6) “Commercial rights” include one, several or all the following rights:
a/ Right granted to the franchisee by the franchisor that also requests the franchisee to undertake by itself the business of supplying goods or providing services within a system set up by the franchisor and associated with the franchisor’s trademark, trade name, business slogan, business and advertising logo;
b/ Common commercial right granted by the franchisor to the primary franchisee.
c/ Right sub-granted by the secondary franchisor to the secondary franchisee under the common commercial franchise contract.
d/ Commercial right granted by the franchisor to the franchisee under the commercial right development contract.
7) “Business by mode of commercial franchising” means business activities conducted by the franchisee under the commercial franchise contract.
8) “Commercial right development contract” means a commercial franchise contract whereby the franchisor grants the franchisee the right to set up more than one establishment to do business by mode of commercial franchising in a specified geographical area.

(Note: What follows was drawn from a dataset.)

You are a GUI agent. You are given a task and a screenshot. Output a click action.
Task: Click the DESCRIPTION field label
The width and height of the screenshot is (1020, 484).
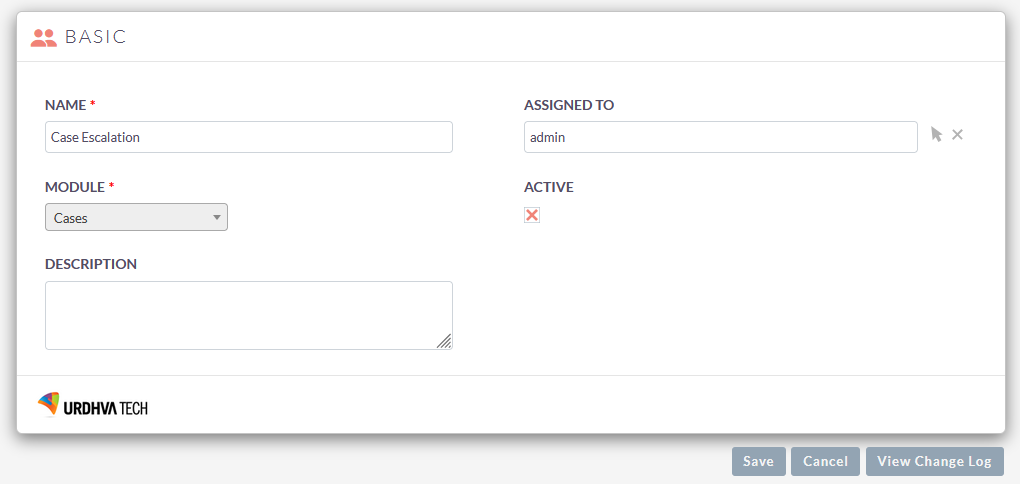point(91,264)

9) “Common commercial right” means the right granted by the franchisor to the secondary franchisee, permitting the latter to sub-grant commercial rights to secondary franchisees that are not permitted to further grant such common commercial right.
10) “Secondary commercial franchise contract” means a commercial franchise contract signed between the secondary franchisor and the secondary franchisee regarding common commercial rights.

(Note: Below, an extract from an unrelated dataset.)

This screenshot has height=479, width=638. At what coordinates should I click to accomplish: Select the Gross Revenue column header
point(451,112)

2. Conditions for the franchisor (Article 5, Decree No. 35/2006/ND-BTM)
A trader shall be permitted to grant commercial rights when fully satisfying the following conditions:
Article 18.- Decentralization of responsibility to register commercial franchising
1. The Trade Ministry shall register the following commercial franchising activities:
a/ Commercial franchises from overseas into Vietnam, including commercial franchises from export processing zones, non-tariff areas or separate customs areas specified by Vietnamese law into the Vietnamese territory;
b/ Commercial franchises from Vietnam to overseas, including commercial franchises from the Vietnamese territory into export processing zones, non-tariff areas or separate customs areas specified by Vietnamese law.
2. Trade Services and Trade-Tourism Services of provinces or centrally-run cities where traders that intend to franchise make business registration shall register commercial franchising at home, except for franchising across boundaries of export processing zones, non-tariff areas or separate customs areas specified by Vietnamese law.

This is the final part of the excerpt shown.